How can I count the number of values that are contiguous in an matrix? For example, if
A= [ 1 0 1 0 0 0 0 \ 1 1 1 0 0 0 1\ 1 1 0 1 1 1 1]
is a 7 by 3 matrix then the result should indicate that there are 12 contiguous values that are "1" (highlighted in bold), that there are 8 contiguous 0 values (highlighted in italics) and one lone 0 value. Code in IDL is preferred but MATLAB would also be helpful.
This is what you can do in MATLAB using the bwconncomp function. This is a function in the Image Processing Toolbox. I don't know a whole lot about IDL, it might have a similar function.
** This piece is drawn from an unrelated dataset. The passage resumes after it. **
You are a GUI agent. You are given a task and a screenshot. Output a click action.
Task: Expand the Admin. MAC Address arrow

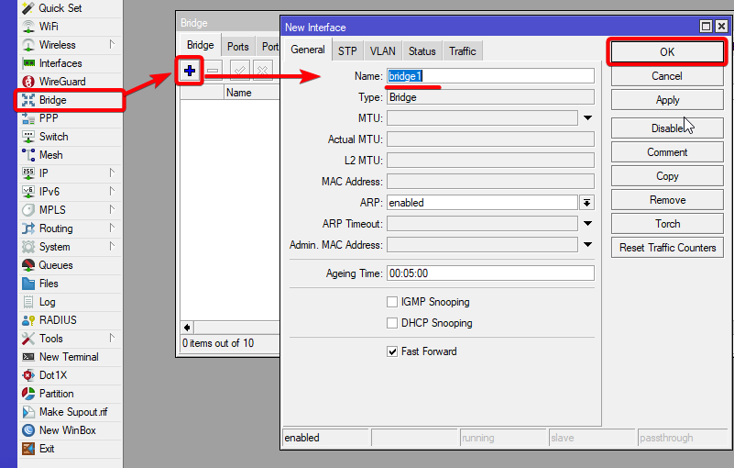[587, 245]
bwconncomp returns a struct with some information, one of the fields is PixelIdxList, which is a cell array with one element per connected component. Each of these elements is a vector with the indices to one of the array elements in the connected component. For the case of the 1 elements in your example, this cell array will have one vector with 12 values. For the case of the 0 elements, it will have two vectors, one with 1 value and one with 8:
>> A = [ 1 0 1 0 0 0 0 ; 1 1 1 0 0 0 1 ; 1 1 0 1 1 1 1 ];
>> CC = bwconncomp(A==1, 8);
>> cellfun(@numel, CC.PixelIdxList)
ans =
12
>> CC = bwconncomp(A==0, 8);
>> cellfun(@numel, CC.PixelIdxList)
ans =
1 8
The bwconncomp takes 4 or 8 as the second argument. This specifies what are considered connected elements (contiguous values, neighbors). 4 means only the 4 elements N,S,E,W are connected; 8 means also diagonal connections exist (8 neighbors).